I became aware of the declining interest in theology on the part of most churches shortly after my conversion and marriage. Both happened in 1970 and I mention my marriage because it was only after we were married that my wife and I began to attend church and look for spiritual fellowship.
The Western Canada Revival swept through the prairies in the early 1970’s, uniting all evangelical denominations to sponsor city-wide meetings where revival was preached and the crowds coming to hear required bigger and bigger venues. This interchurch co-operation was achieved by a tacit agreement to avoid mentioning denominational differences in doctrine.
The “I Found It!” outreach came along a few years later, sponsored by an even wider group of churche. The aim was to prompt people around us to seek some kind of meaningful encounter with Jesus Christ. The nature and significance of this encounter was purposely left vague in order to involve as wide a range of professing Christians as possible.
I’m sure that many lives were touched and changed by both of these movements. Nevertheless, they did something else – they sowed the seeds of a belief that theology is divisive and a hindrance to reaching unbelievers with the gospel.
What are we then left with? A belief in a benevolent Deity who wants us all to get along and who wants to help us when we are in trouble. Nothing wrong with that, but it’s not enough. Does anyone really believe there is power in moralistic, therapeutic deism to rescue us from our sins? Does anyone believe in sin anymore?
What happened to truth? Where is it to be found?
No doubt some of the old denominational teachings were wide of the mark. But there was a day when people believed fervently in them, and quoted chapter and verse of the Bible to support them. Were they worse off spiritually than the bland, theology-free folks of today?
Do we search the Bible for truth today? Or do we search for heart-warming verses that don’t ask too much of us? I believe that God had more than that in mind when He gave us the Bible, and the Holy Spirit, to guide us into all truth. I believe that truth is necessary for our salvation in the present time and for eternity.
Any church, preacher, or book that doesn’t in some way encourage my search for the truth is subtly deceiving.

_Exercise_
Retype the piece on declining interest in theology from "Do we search the" up to and including "and for eternity.". The records that follow have no connection to the piece on declining interest in theology.

_Material provided_
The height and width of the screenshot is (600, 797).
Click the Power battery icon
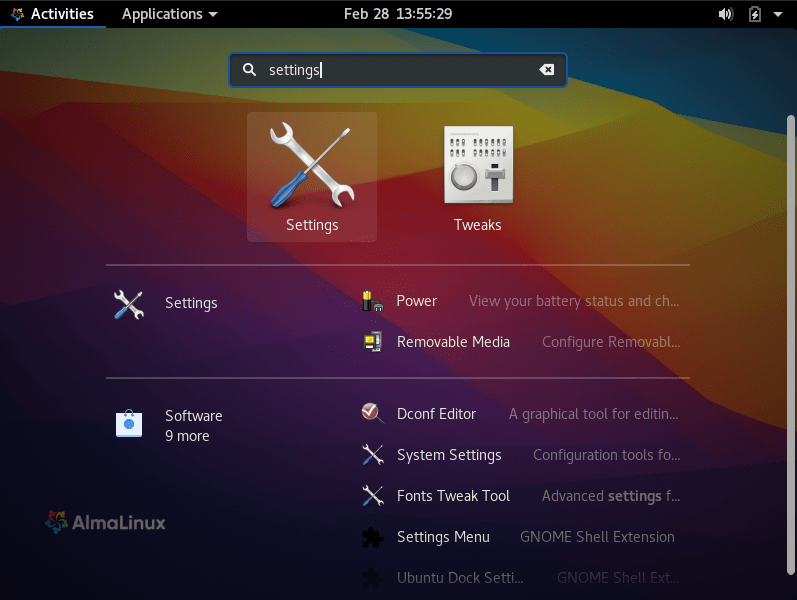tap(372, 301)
==
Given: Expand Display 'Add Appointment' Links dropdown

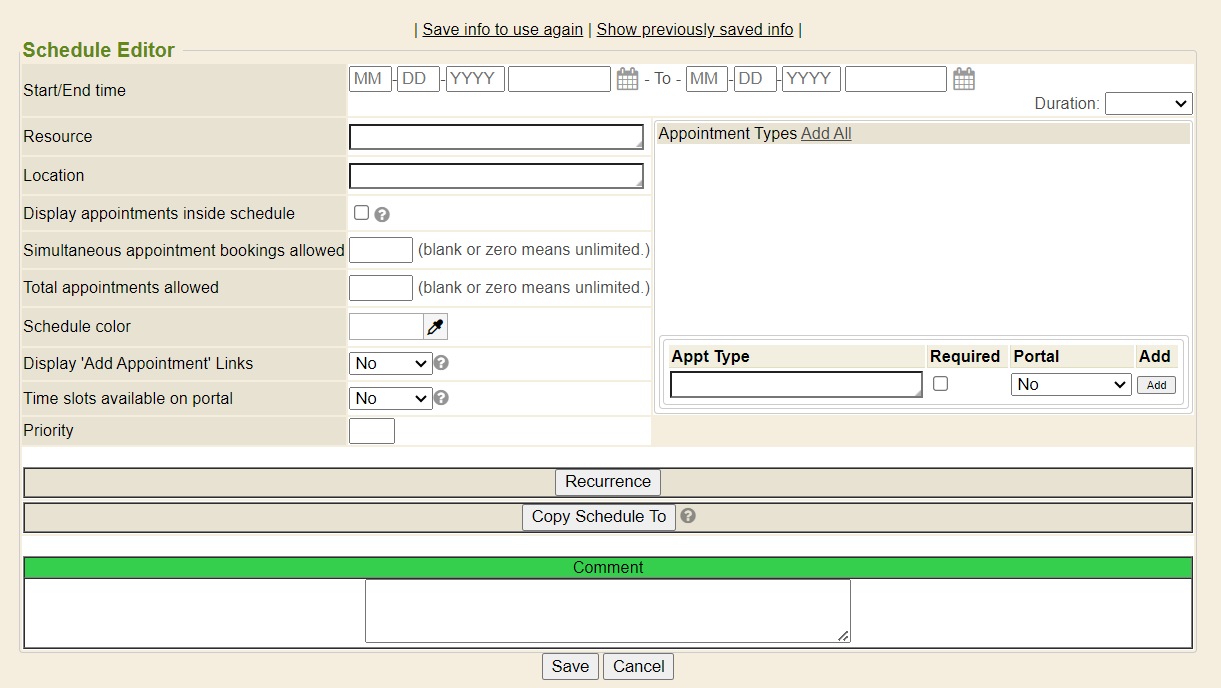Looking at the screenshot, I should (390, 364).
==
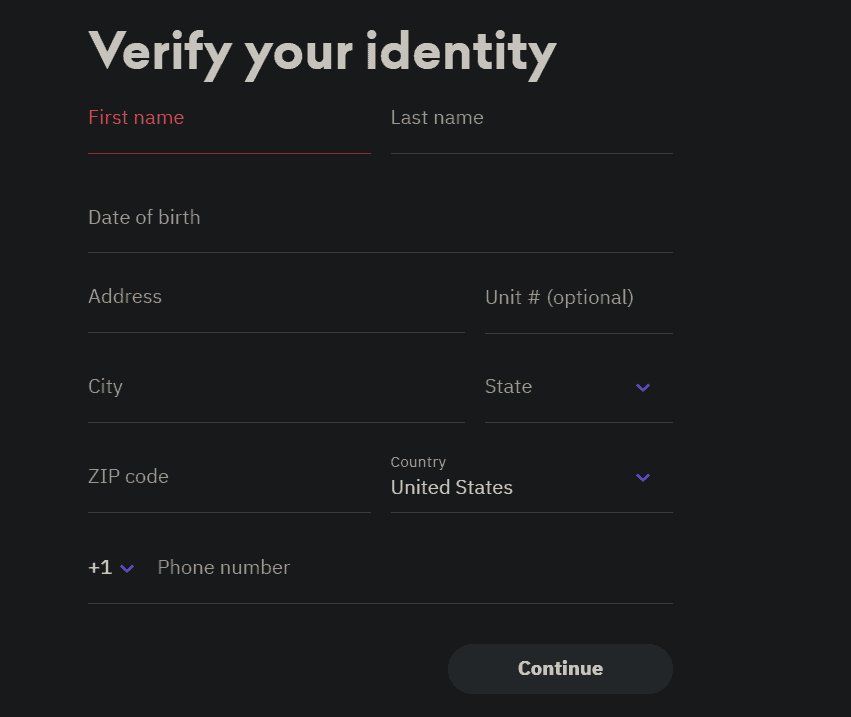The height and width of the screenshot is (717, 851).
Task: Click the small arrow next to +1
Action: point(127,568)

_Result of the task_
Do we search the Bible for truth today? Or do we search for heart-warming verses that don’t ask too much of us? I believe that God had more than that in mind when He gave us the Bible, and the Holy Spirit, to guide us into all truth. I believe that truth is necessary for our salvation in the present time and for eternity.